Problem A:
Do these statements agree with the Mac versus PC discussion? Answer yes or no for each, and quote the words of the discussion that decide it.
(i) One writer says that under Bootcamp a Mac is a fully standard PC.
(ii) The network admin's work-supplied laptop is a Mac.
(iii) The network admin prefers Powerpoint to Keynote.
Problem B:
Using the Mac versus PC discussion, answer these questions:
(i) When working, what does a person need access to?
(ii) Which version of Visual Studio runs in Parallels?
(iii) Which program does the network admin use in OS X to draft program execution flows?
Problem C:
Translate this sentence from the Mac versus PC discussion into Spanish: "Basically if the software you use day to day is not available, using a mac becomes a nightmare no matter how you defend it."
━━━━━ Provided text ━━━━━
Basically, I got more done when using a straight PC at a previous office than a Mac [with bootcamp]. This is the bottom line. It is a constant frustration.
I'd have understood if you'd not mentioned bootcamp there. In bootcamp, your Mac is 100% a standard PC. I'm not sure what you can do on a 'regular' PC that you can't on the Mac under Bootcamp.
Basically if the software you use day to day is not available, using a mac becomes a nightmare no matter how you defend it.
When working, you obviously need access to all files, email, internet + software. It does not make sense to switch about, which is my problem.
I'm a network admin and .NET developer. Naturally, my work-supplied laptop is a Dell. However, it's not a flat-out rule that even then it's not possible to be productive with the Mac. Visual Studio 2005 runs excellently in Parallels. I have plenty of scope for making use of both environments simultaneously. I'll often draft program execution flows using OmniGraffle in OS X which I save as a PC-friendly format and drag into Visual Studio for inclusion in the documentation. I prefer Keynote to Powerpoint, so I do the same there (and often get complements on the quality of my presentations - "Wow - how did you get Powerpoint to do those effects!"). OS X can connect into my work's VPN, which allows my Parallels windows environment to log into our domain, meaning all my work-related documents are kept in my domain profile and synchronised between Parallels on my Mac and my work PC.
━━━━━ Listed records ━━━━━
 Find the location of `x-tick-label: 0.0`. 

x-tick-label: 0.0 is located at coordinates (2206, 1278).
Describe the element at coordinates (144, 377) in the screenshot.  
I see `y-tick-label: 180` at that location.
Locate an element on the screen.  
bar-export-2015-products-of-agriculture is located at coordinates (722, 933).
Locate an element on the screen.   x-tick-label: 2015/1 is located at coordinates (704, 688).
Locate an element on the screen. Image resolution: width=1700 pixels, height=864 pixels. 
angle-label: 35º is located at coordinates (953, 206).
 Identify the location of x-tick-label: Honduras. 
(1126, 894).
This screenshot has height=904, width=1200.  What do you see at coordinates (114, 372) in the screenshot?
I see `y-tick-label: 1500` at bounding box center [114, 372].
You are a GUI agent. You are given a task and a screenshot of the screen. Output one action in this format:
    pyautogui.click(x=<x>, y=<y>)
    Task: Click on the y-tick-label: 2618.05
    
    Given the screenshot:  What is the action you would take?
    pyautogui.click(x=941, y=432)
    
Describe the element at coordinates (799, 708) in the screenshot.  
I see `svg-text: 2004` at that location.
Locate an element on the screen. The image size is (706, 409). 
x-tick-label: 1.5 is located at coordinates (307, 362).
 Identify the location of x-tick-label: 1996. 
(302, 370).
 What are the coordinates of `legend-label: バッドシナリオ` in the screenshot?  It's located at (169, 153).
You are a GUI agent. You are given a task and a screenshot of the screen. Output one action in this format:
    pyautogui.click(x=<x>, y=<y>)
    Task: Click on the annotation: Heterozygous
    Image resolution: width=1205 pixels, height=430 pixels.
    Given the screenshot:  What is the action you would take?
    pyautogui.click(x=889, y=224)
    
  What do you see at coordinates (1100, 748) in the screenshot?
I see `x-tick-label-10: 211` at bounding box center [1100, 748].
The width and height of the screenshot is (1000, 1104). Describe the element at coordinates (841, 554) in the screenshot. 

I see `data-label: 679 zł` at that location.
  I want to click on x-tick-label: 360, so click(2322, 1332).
━━━━━
Response box A:
(i) Yes: "In bootcamp, your Mac is 100% a standard PC."
(ii) No: "Naturally, my work-supplied laptop is a Dell."
(iii) No: "I prefer Keynote to Powerpoint"

Response box B:
(i) All files, email, internet and software.
(ii) Visual Studio 2005.
(iii) OmniGraffle.

Response box C:
Básicamente, si el software que usas a diario no está disponible, usar un Mac se convierte en una pesadilla por mucho que lo defiendas.